Linux
Driver SoftwareThis document describes the installation and configuration of the Linux driver and BASP driver software for the Broadcom NetXtreme™ Gigabit Ethernet Adapter and includes the following sections:
This section contains the following information:
Installing
Linux Driver Software
This section describes the Linux driver for the Broadcom NetXtreme BCM5700 series 10/100/1000 Mbps Ethernet Network Controllers.
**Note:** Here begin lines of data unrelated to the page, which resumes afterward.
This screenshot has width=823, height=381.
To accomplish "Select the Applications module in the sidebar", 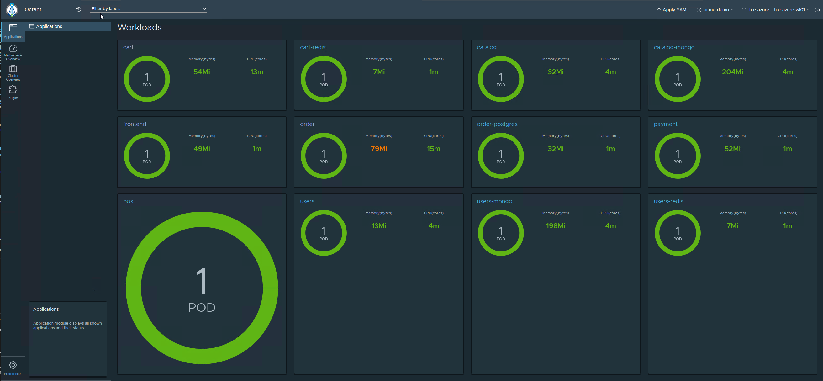I will (13, 31).
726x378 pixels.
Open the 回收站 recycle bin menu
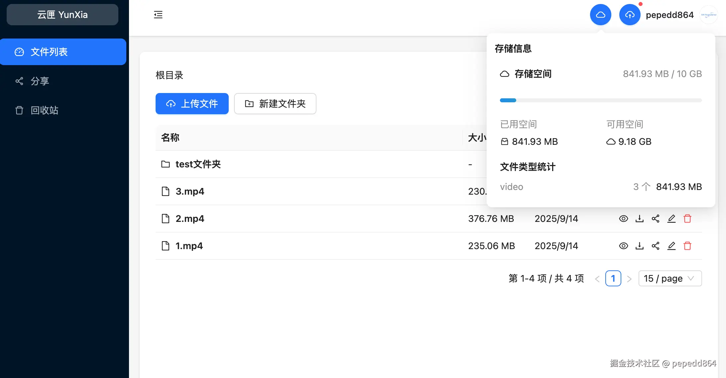tap(44, 110)
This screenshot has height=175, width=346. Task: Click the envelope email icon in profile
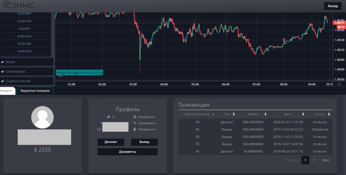pos(99,129)
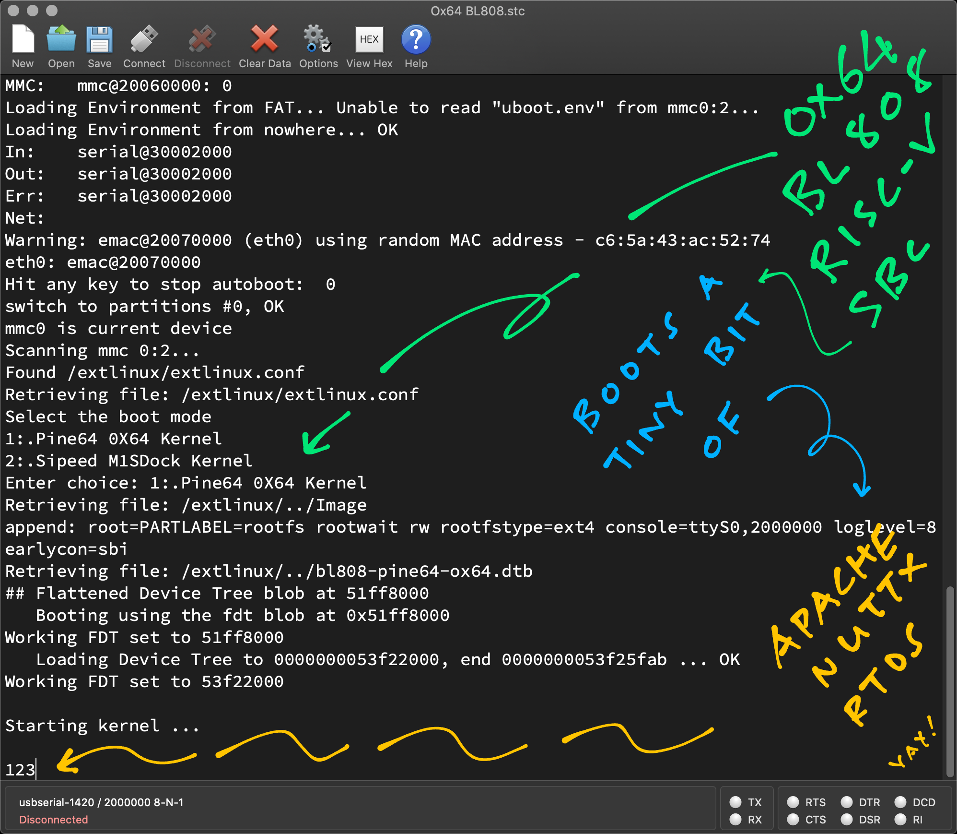This screenshot has height=834, width=957.
Task: Toggle the DTR signal indicator
Action: point(847,802)
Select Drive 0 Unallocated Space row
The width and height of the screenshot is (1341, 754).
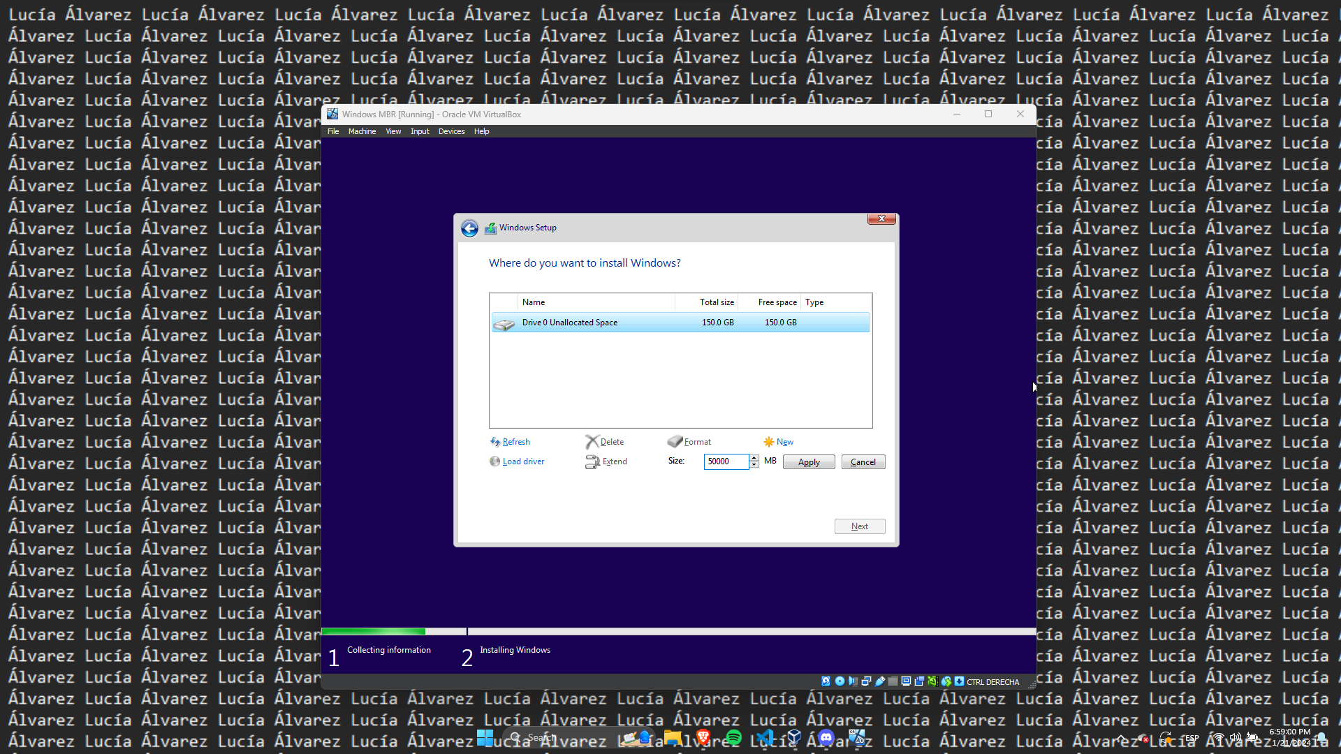tap(680, 323)
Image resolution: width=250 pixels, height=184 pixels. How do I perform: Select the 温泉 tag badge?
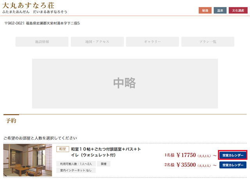pyautogui.click(x=220, y=11)
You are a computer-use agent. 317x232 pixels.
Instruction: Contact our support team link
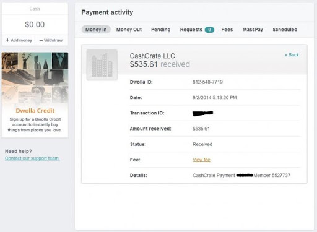pos(32,158)
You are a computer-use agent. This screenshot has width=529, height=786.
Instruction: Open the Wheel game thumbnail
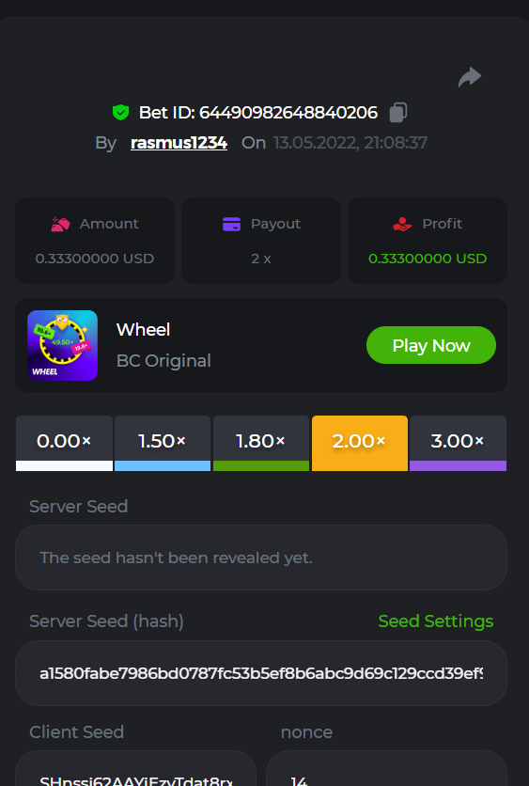[63, 345]

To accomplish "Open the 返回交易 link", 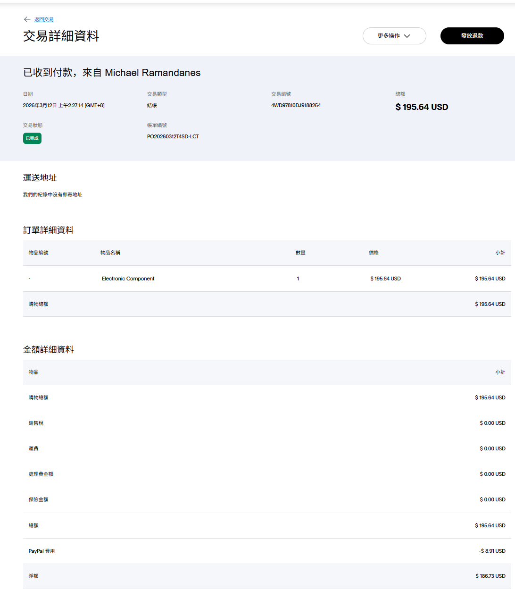I will (x=44, y=20).
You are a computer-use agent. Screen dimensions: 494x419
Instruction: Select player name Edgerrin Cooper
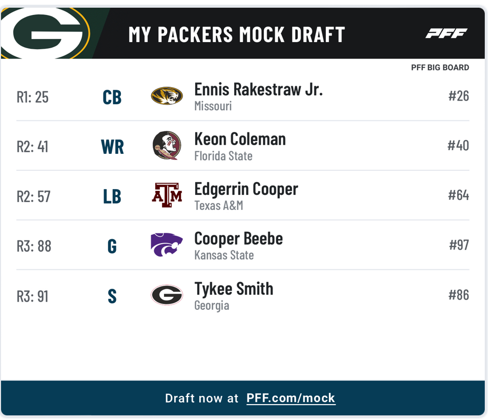coord(246,189)
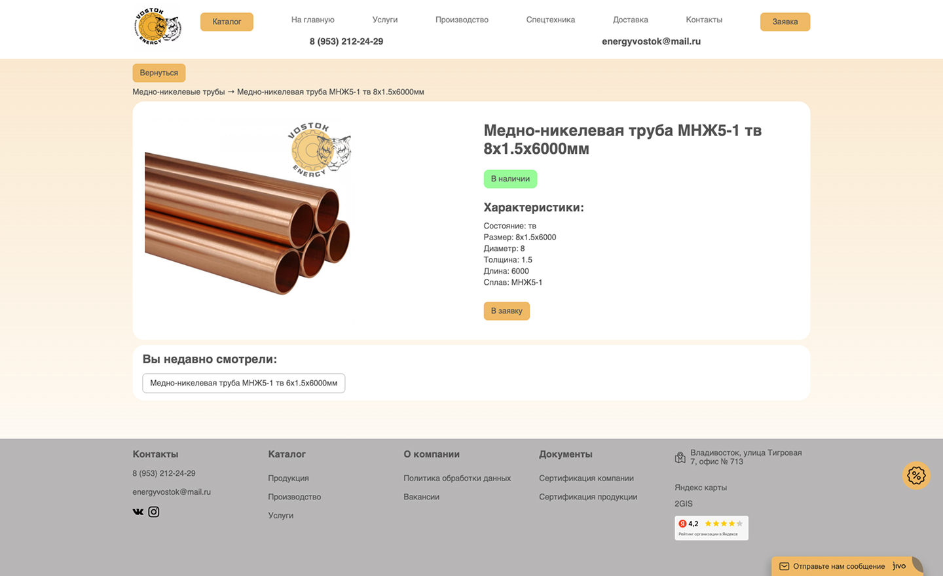
Task: Click the fourth star in the Yandex rating
Action: pos(732,524)
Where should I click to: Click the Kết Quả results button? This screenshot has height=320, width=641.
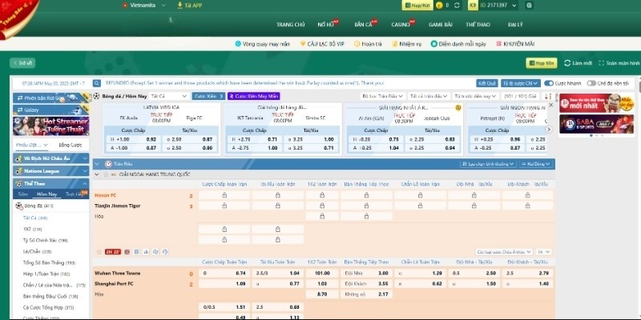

The current version of the Linux driver has been thoroughly tested on Red Hat
8.0 and 2.1 AS Linux distributions for i386 and other similar Linux distributions
using 2.4.x kernels.
The Linux driver is released in three packaging formats: source RPM, binary
RPM (Red Hat distributions only) and compressed tar formats. The file names
for the three packages are bcm5700-<version>.src.rpm, bcm5700-<version>.i386.rpm
and bcm5700-<version>.tar.gz, respectively. Identical source files to
build the driver are included in both RPM and TAR source packages. The tar file
contains additional utilities such as patches and driver diskette images for
network installation. The Binary RPM contains only the pre-compiled object file
for Red Hat 8.0 and 2.1 AS distributions.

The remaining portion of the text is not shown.